Five minutes after half-time, the Storm were leading the Raiders 12-6 when Ryan Hoffman got an offload away to Inglis who had acres of open space ahead of him but the burly centre failed to get a finger to the ball before it bounced off his torso.
Inglis kept going and gathered up the ball before passing for winger Justin O'Neill in support and video referee Tim Mander subsequently awarded the penalty because Inglis had not to the letter of the rules knocked on.
But Furner, speaking after his team had gone down 36-12 as an error-riddled second-half in which Canberra completed just four of 13 sets proved costly, was still shaking his head about a decision he described as 'embarrassing'.
"I thought that try there, they've got to have a real good look at that," Furner said.
"He can't be rewarded for playing like that and that's got to be looked at."
"That's twice now we've had a try scored against us like that in a tight game; when I say tight, at that part of the game it was."
"It's there at the moment and every team has to play with it but that's a bit embarrassing to be honest, to score a try like that."

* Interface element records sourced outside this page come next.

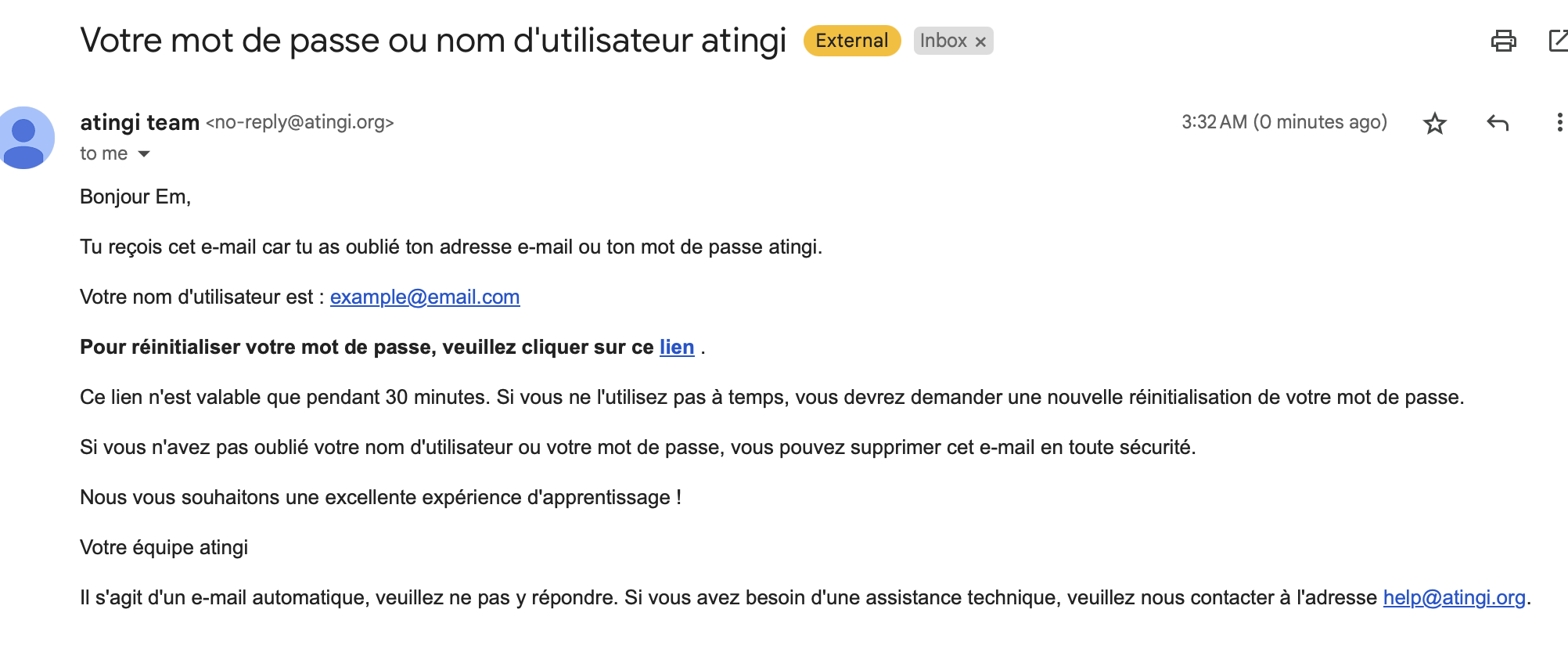Print this email using the printer icon
Image resolution: width=1568 pixels, height=656 pixels.
[1503, 41]
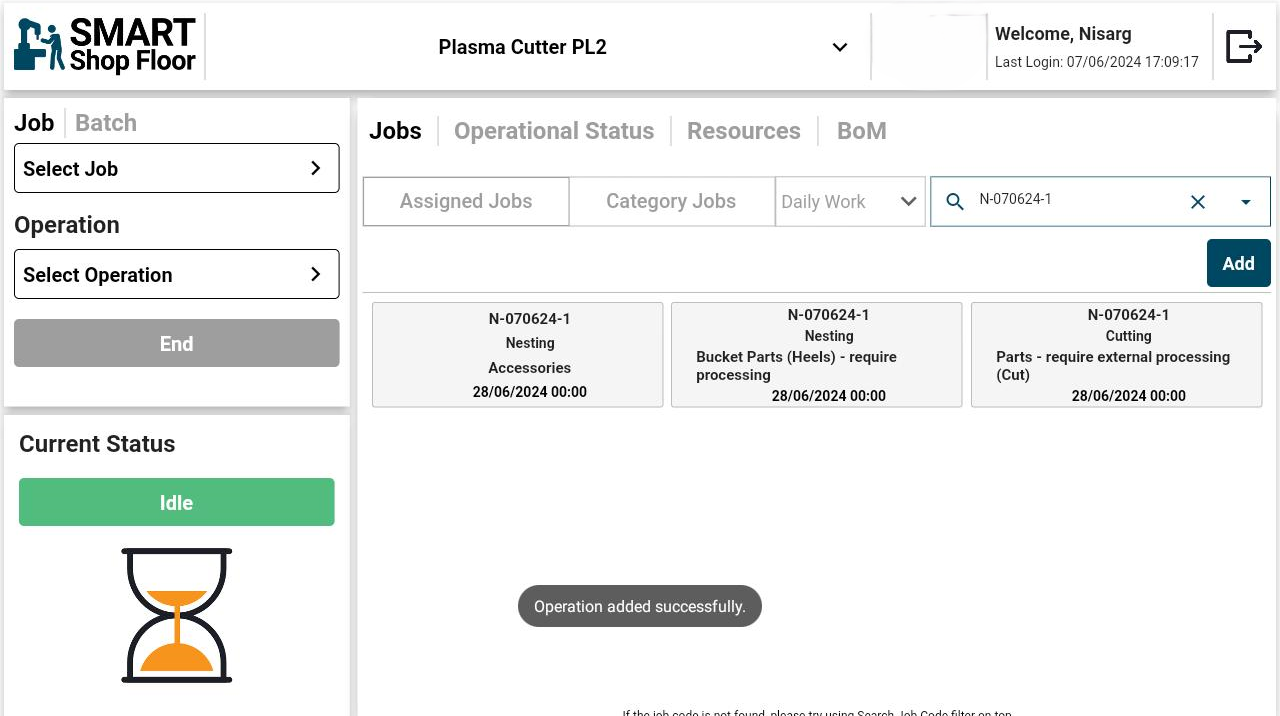Click the hourglass idle status icon

coord(177,615)
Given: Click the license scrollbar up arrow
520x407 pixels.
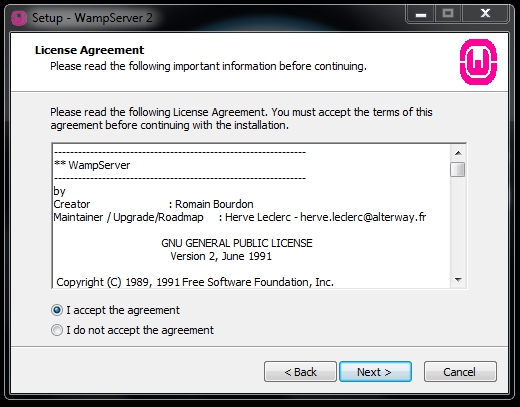Looking at the screenshot, I should pos(458,153).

"That could've been a knock on and we're down the other end but after that we kept trying and blokes kept turning up for each other but it seemed to be that we made it worse for each other."
Furner also found unlikely support in his Melbourne counterpart Bellamy.
"That's obviously the rule but to me it (should) probably (be) no try," Bellamy said.
"If common sense prevails it's probably no try but at the end of the day that's the rule, or I suppose it's the rule or they wouldn't have awarded it."
"I would've preferred to see a no try but that's not my decision I've got other things to worry about."